- [YOUR INSTRUCTIONS]:
Every line from the one that contains "All Services (16, 2097)" to the end of the records must be restated word for word. No other line belongs in the answer.

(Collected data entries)
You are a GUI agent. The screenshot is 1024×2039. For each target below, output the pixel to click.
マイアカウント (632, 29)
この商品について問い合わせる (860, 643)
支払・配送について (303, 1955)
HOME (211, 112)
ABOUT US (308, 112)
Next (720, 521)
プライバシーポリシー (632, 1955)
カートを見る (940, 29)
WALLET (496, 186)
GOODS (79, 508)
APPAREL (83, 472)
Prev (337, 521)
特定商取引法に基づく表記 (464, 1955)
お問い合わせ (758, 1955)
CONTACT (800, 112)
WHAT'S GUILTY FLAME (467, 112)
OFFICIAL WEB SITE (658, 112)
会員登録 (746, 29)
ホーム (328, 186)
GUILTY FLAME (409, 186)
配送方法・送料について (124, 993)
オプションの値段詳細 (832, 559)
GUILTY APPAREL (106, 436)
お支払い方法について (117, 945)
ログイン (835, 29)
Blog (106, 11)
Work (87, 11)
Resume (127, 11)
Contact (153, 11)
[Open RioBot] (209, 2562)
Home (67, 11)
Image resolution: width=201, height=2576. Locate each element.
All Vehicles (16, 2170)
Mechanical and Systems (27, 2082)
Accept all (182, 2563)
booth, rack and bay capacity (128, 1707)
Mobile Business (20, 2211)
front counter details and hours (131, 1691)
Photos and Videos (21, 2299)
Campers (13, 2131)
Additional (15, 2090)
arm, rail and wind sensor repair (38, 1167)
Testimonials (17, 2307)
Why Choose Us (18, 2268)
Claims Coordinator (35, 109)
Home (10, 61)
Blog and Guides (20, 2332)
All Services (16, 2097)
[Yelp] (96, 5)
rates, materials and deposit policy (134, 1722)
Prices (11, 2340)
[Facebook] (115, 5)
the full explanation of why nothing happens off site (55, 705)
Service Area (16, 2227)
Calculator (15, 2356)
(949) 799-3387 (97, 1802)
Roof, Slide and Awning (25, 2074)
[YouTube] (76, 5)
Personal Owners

- [RESPONSE AREA]:
All Services (16, 2097)
[Yelp] (96, 5)
rates, materials and deposit policy (134, 1722)
Prices (11, 2340)
[Facebook] (115, 5)
the full explanation of why nothing happens off site (55, 705)
Service Area (16, 2227)
Calculator (15, 2356)
(949) 799-3387 (97, 1802)
Roof, Slide and Awning (25, 2074)
[YouTube] (76, 5)
Personal Owners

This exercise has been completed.